Docs You’ll Need for Your Mortgage Loan Application and the Underwriting Process
Feb 15, 2021
We’ll be upfront about this: one of the most draining parts of the homebuying process can be the mountain of paperwork and documentation you’ll need to wade through in order to secure your loan. But with the right attitude and by giving yourself the gift of a few months’ lead time, you can make the process dramatically easier. Let’s take a look at those strategies and then build a list of what you’ll need to prepare.
Attitude and Prep Work When Applying for a Mortgage
Contrary to what some home loan providers like to present in TV commercials, getting a home loan isn’t as easy as clicking a few buttons on your keyboard—nor should it be.

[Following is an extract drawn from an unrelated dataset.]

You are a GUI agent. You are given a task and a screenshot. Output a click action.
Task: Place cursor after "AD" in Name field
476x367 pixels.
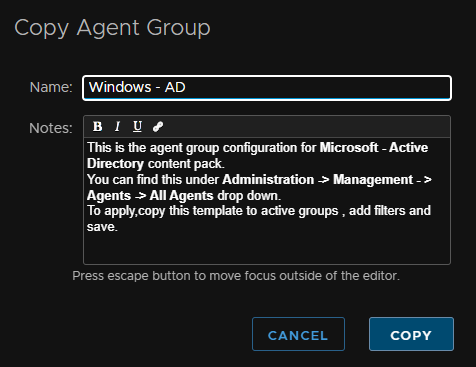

Buying a home is most likely the biggest financial decision you’ll ever make and preparing for the mortgage process ahead of time is as good an opportunity as any to get your financials in order. Next, we counsel folks to start this process early, sometimes before you’re even sure you’re ready to buy. That way, when you know you are, you’ll be that much better positioned for a smooth process. As you’ll see from the list of required docs below, some of these things will take longer to secure and some (for instance, an old address on a cell phone bill) may require time to reflect changes you’ve made in future billing cycles. Get these out of the way as soon as possible.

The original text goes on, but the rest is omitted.